> _YOUR INSTRUCTIONS_
Only lines containing the string "Gamell" belong in the answer; copy all of them from the entries.
----- MATERIAL FOR THIS EXERCISE -----
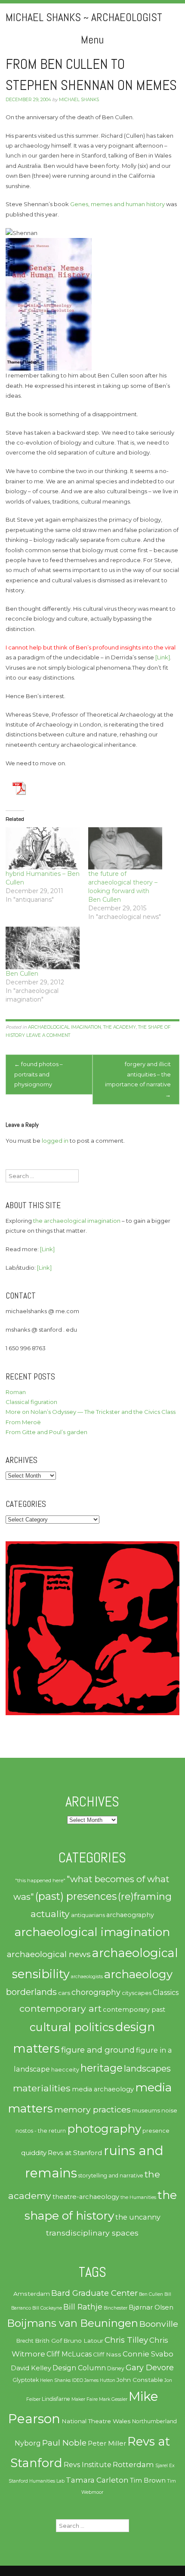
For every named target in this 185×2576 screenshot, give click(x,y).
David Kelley (31, 2368)
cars (64, 1992)
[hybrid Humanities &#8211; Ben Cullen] (43, 848)
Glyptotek (25, 2380)
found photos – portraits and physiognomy (38, 1074)
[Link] (162, 657)
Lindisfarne (56, 2399)
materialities (42, 2088)
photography (104, 2129)
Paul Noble (64, 2443)
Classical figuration (31, 1401)
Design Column (79, 2368)
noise (169, 2110)
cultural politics (72, 2027)
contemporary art (60, 2008)
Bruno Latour (83, 2340)
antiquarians (88, 1914)
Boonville (158, 2324)
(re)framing (145, 1896)
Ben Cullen (22, 973)
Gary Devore (150, 2367)
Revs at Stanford (75, 2153)
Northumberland (154, 2421)
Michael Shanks (79, 99)
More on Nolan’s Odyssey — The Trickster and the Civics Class (91, 1411)
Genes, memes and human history (117, 204)
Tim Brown (148, 2480)
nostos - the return (40, 2131)
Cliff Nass (107, 2354)
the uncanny (137, 2217)
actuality (50, 1913)
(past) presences (76, 1896)
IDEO (77, 2380)
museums (146, 2110)
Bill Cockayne (47, 2308)
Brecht (25, 2341)
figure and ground (98, 2050)
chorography (95, 1992)
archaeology (138, 1974)
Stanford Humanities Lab (37, 2481)
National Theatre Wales (96, 2421)
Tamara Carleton (97, 2480)
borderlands (31, 1992)
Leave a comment (48, 1035)
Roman (16, 1392)
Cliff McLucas (69, 2354)
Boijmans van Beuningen (72, 2323)
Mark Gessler (113, 2399)
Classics (166, 1992)
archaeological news (49, 1954)
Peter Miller (107, 2443)
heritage (101, 2068)
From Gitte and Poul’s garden (46, 1432)
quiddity (33, 2153)
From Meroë (23, 1422)
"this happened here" (40, 1880)
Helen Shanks (55, 2380)
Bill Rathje (82, 2306)
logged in (55, 1140)
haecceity (65, 2069)
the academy (119, 1027)
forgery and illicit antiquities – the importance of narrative (138, 1079)
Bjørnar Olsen (151, 2307)
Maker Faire (84, 2399)
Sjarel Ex (165, 2465)
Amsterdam (31, 2293)
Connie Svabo (148, 2354)
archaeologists (87, 1976)
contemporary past (134, 2009)
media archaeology (103, 2089)
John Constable (140, 2379)
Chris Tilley (126, 2340)
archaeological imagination (64, 1027)
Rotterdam (133, 2464)
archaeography (130, 1915)
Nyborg (28, 2443)
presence (156, 2131)
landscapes (147, 2068)
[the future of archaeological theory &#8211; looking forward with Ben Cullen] (125, 848)
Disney (115, 2368)
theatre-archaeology (85, 2197)
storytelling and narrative (110, 2175)
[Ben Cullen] (43, 948)
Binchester (115, 2308)
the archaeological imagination (76, 1220)
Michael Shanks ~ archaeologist (84, 17)
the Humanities (138, 2197)
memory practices (92, 2109)
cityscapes (136, 1992)
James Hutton (99, 2380)
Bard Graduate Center (94, 2293)
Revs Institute (87, 2465)
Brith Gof (48, 2340)
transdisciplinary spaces (92, 2232)
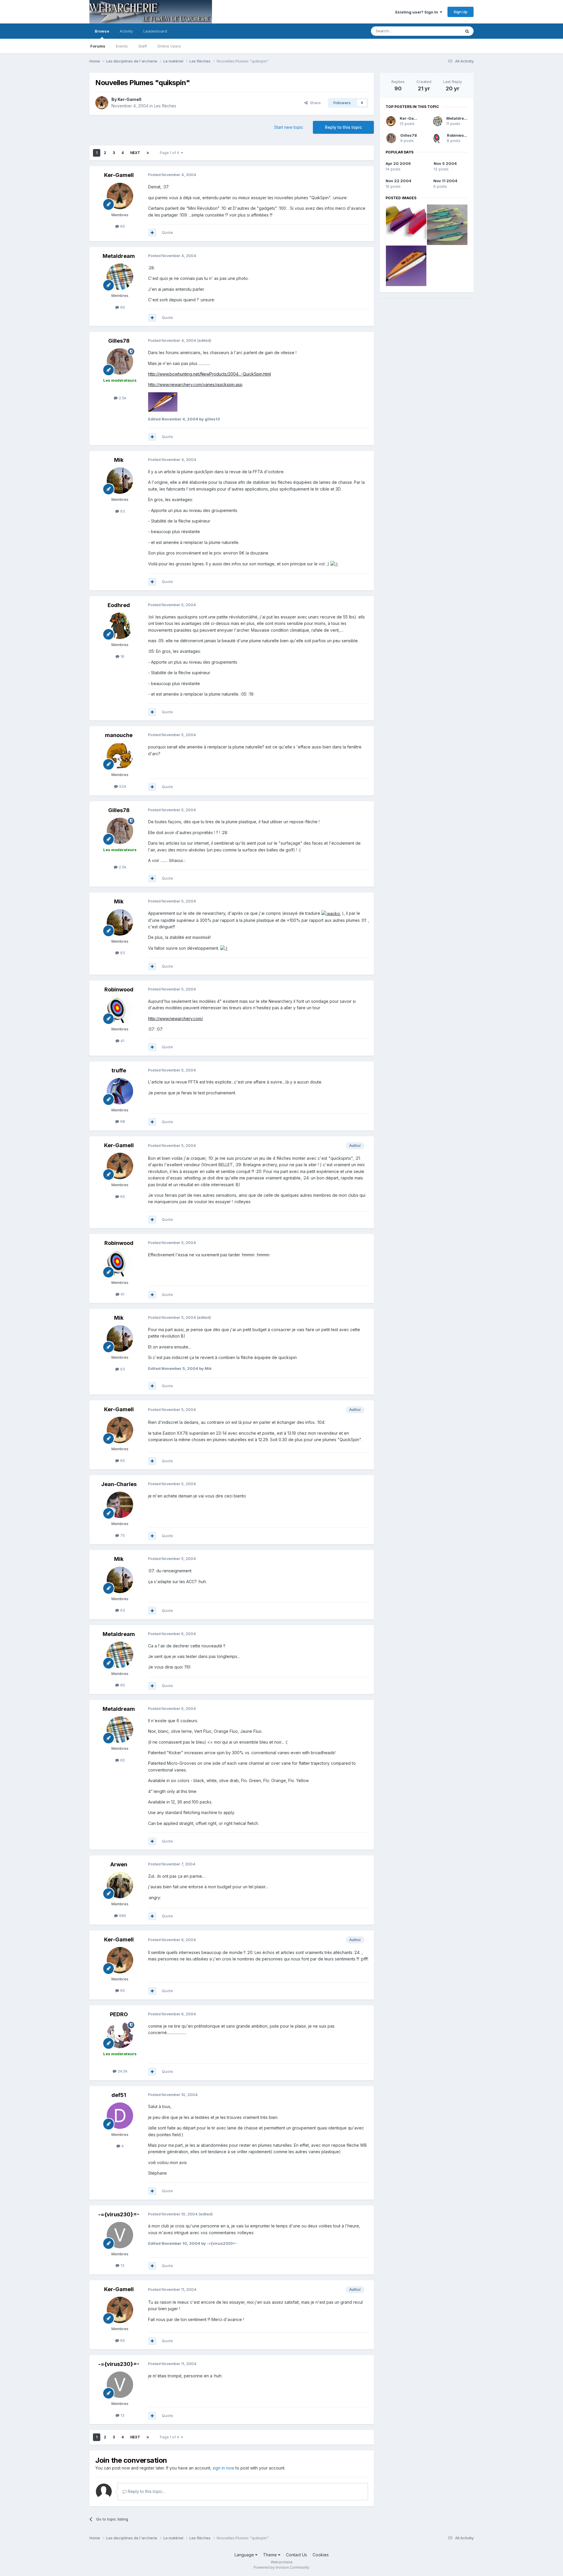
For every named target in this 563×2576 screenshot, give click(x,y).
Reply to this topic (343, 127)
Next (135, 153)
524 (122, 786)
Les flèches (165, 105)
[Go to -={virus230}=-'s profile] (120, 2235)
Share (314, 102)
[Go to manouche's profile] (120, 756)
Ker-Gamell (129, 99)
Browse (102, 31)
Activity (126, 31)
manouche (119, 735)
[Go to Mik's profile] (120, 480)
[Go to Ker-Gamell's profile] (101, 102)
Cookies (321, 2554)
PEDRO (119, 2014)
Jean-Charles (119, 1484)
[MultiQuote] (152, 233)
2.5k (122, 397)
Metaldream (119, 256)
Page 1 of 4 (170, 153)
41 (121, 1040)
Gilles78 (119, 341)
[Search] (467, 31)
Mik (118, 460)
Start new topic (288, 127)
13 (121, 2265)
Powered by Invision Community (281, 2567)
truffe (118, 1070)
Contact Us (296, 2554)
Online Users (169, 46)
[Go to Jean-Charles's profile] (120, 1505)
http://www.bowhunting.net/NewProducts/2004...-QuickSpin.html (209, 373)
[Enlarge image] (334, 563)
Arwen (118, 1864)
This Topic (443, 31)
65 (122, 226)
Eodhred (119, 605)
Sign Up (460, 11)
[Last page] (148, 153)
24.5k (122, 2071)
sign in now (223, 2467)
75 (122, 1535)
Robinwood (118, 989)
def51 (118, 2095)
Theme (270, 2554)
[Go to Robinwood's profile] (120, 1010)
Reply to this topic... (146, 2491)
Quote (167, 232)
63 (122, 511)
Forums (97, 46)
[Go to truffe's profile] (120, 1091)
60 (122, 307)
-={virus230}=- (118, 2214)
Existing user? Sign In (417, 12)
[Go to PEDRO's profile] (120, 2035)
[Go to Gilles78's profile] (120, 361)
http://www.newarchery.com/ (175, 1018)
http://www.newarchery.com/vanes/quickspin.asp (195, 384)
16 (121, 656)
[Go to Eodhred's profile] (120, 626)
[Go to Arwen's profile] (120, 1885)
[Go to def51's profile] (120, 2115)
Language (245, 2554)
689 (122, 1915)
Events (122, 46)
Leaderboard (155, 31)
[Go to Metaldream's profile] (120, 276)
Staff (142, 46)
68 (122, 1121)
-----
> _EXERCISE SOLUTION_
Ker-Gamell (129, 99)
[Go to Ker-Gamell's profile] (101, 102)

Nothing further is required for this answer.